(STUDY MATERIAL)

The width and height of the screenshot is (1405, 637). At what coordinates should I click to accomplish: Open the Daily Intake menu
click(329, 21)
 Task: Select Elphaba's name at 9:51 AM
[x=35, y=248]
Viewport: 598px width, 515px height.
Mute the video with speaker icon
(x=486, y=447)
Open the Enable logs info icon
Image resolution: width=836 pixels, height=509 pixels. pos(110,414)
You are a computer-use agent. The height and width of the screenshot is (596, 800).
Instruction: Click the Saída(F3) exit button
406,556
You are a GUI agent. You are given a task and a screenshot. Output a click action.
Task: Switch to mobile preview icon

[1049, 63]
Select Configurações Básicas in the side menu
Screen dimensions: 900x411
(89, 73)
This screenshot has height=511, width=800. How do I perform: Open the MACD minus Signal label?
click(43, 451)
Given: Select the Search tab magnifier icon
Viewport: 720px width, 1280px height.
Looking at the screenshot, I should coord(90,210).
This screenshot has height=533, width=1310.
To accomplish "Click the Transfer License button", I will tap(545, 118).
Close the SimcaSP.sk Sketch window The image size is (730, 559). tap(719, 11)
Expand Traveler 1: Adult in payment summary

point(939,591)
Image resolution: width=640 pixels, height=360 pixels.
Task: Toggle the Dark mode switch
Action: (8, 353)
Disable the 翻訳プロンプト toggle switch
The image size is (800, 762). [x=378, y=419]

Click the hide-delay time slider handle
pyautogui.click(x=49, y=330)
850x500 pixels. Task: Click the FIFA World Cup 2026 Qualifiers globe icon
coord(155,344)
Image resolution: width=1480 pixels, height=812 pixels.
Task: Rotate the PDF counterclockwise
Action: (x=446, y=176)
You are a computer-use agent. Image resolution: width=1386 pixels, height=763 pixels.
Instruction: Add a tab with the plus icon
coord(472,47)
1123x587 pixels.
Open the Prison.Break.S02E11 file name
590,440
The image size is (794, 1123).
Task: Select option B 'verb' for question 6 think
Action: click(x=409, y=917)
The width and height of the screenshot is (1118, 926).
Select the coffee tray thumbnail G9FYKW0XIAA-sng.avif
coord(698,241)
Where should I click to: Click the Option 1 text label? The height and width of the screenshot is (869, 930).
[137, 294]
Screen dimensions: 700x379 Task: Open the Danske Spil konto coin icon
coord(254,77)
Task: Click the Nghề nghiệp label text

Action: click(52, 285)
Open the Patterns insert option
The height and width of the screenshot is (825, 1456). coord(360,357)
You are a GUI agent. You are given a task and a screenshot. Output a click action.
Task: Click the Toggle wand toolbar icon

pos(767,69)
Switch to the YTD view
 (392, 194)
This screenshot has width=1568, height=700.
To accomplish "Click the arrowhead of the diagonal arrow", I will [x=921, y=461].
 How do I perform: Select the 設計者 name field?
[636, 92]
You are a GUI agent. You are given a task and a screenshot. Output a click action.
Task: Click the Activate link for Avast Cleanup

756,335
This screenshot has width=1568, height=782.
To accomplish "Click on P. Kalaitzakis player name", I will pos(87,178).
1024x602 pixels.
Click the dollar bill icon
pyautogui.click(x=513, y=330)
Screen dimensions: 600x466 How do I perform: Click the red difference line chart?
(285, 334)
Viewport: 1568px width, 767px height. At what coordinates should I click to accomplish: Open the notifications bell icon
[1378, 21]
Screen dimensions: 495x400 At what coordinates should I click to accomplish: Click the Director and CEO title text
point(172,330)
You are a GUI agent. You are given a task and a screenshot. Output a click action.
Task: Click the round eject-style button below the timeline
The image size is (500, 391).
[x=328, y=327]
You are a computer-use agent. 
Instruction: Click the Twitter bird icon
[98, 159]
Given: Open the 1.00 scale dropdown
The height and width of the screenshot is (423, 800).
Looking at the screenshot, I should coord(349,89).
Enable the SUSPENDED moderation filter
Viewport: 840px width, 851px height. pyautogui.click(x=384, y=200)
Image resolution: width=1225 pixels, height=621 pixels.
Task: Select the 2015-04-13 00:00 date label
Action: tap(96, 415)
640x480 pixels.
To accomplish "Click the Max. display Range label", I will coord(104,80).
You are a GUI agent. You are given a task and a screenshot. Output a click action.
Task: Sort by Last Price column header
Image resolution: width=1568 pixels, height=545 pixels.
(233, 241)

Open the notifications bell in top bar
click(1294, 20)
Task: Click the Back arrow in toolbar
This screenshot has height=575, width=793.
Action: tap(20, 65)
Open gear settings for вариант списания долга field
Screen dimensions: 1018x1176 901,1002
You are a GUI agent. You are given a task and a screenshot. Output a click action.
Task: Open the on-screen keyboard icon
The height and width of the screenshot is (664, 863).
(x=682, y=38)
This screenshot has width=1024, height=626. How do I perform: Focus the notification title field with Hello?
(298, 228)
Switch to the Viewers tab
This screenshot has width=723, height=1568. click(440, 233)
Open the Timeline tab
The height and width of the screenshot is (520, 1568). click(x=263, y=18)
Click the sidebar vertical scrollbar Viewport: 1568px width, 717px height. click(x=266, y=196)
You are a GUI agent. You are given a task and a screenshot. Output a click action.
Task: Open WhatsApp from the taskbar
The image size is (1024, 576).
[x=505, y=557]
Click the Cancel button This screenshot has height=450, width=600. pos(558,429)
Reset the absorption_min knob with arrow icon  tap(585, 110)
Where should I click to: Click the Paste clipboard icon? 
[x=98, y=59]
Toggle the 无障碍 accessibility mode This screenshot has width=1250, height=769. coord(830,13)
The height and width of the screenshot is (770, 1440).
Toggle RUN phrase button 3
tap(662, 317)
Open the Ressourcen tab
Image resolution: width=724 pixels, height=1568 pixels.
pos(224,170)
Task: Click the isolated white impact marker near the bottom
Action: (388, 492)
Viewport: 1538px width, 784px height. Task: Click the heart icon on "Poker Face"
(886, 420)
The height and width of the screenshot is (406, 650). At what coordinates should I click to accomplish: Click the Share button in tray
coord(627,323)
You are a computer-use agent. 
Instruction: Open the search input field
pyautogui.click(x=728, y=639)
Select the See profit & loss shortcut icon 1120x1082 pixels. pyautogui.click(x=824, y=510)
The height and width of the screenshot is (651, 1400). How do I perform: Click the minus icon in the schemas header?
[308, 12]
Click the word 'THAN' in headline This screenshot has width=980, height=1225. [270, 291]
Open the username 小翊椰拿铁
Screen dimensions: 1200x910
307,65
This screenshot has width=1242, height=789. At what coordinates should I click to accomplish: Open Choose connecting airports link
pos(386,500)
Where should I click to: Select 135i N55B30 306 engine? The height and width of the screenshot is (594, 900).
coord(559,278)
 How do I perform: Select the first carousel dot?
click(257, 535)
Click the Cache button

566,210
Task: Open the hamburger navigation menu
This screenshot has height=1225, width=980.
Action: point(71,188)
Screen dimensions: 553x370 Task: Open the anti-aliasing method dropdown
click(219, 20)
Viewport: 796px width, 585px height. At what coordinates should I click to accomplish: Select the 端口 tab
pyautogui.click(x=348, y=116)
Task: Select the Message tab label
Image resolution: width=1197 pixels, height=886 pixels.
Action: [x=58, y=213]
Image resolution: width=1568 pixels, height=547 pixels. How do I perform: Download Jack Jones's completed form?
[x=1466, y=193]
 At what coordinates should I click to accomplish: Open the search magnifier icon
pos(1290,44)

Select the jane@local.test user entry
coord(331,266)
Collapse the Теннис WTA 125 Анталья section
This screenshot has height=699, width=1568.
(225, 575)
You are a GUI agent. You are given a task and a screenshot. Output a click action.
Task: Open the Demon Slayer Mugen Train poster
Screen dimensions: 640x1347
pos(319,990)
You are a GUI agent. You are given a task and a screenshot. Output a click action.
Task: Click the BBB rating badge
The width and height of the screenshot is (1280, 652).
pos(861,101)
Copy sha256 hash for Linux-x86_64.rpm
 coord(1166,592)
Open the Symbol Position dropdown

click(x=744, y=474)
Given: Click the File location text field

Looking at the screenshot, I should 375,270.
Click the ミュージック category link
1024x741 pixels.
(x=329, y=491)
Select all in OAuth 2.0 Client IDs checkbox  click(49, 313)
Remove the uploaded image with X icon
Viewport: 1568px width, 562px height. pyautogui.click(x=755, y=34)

(ACTIVITY) Reproduce the listing above exactly as far as the line with "You are a computer-use agent. Image", that line included.

(RESPONSE BELOW)
The width and height of the screenshot is (1405, 637). At what coordinates should I click to accomplish: Open the Daily Intake menu
click(329, 21)
 Task: Select Elphaba's name at 9:51 AM
[x=35, y=248]
Viewport: 598px width, 515px height.
Mute the video with speaker icon
(x=486, y=447)
Open the Enable logs info icon
Image resolution: width=836 pixels, height=509 pixels. pos(110,414)
You are a computer-use agent. The height and width of the screenshot is (596, 800).
Instruction: Click the Saída(F3) exit button
406,556
You are a GUI agent. You are given a task and a screenshot. Output a click action.
Task: Switch to mobile preview icon

[1049, 63]
Select Configurações Básicas in the side menu
Screen dimensions: 900x411
(89, 73)
This screenshot has height=511, width=800. How do I perform: Open the MACD minus Signal label?
click(43, 451)
Given: Select the Search tab magnifier icon
Viewport: 720px width, 1280px height.
Looking at the screenshot, I should coord(90,210).
This screenshot has height=533, width=1310.
To accomplish "Click the Transfer License button", I will tap(545, 118).
Close the SimcaSP.sk Sketch window The image size is (730, 559). tap(719, 11)
Expand Traveler 1: Adult in payment summary

point(939,591)
Image resolution: width=640 pixels, height=360 pixels.
Task: Toggle the Dark mode switch
Action: (8, 353)
Disable the 翻訳プロンプト toggle switch
The image size is (800, 762). [x=378, y=419]

Click the hide-delay time slider handle
pyautogui.click(x=49, y=330)
850x500 pixels. Task: Click the FIFA World Cup 2026 Qualifiers globe icon
coord(155,344)
Image resolution: width=1480 pixels, height=812 pixels.
Task: Rotate the PDF counterclockwise
Action: (x=446, y=176)
You are a computer-use agent. Image resolution: width=1386 pixels, height=763 pixels.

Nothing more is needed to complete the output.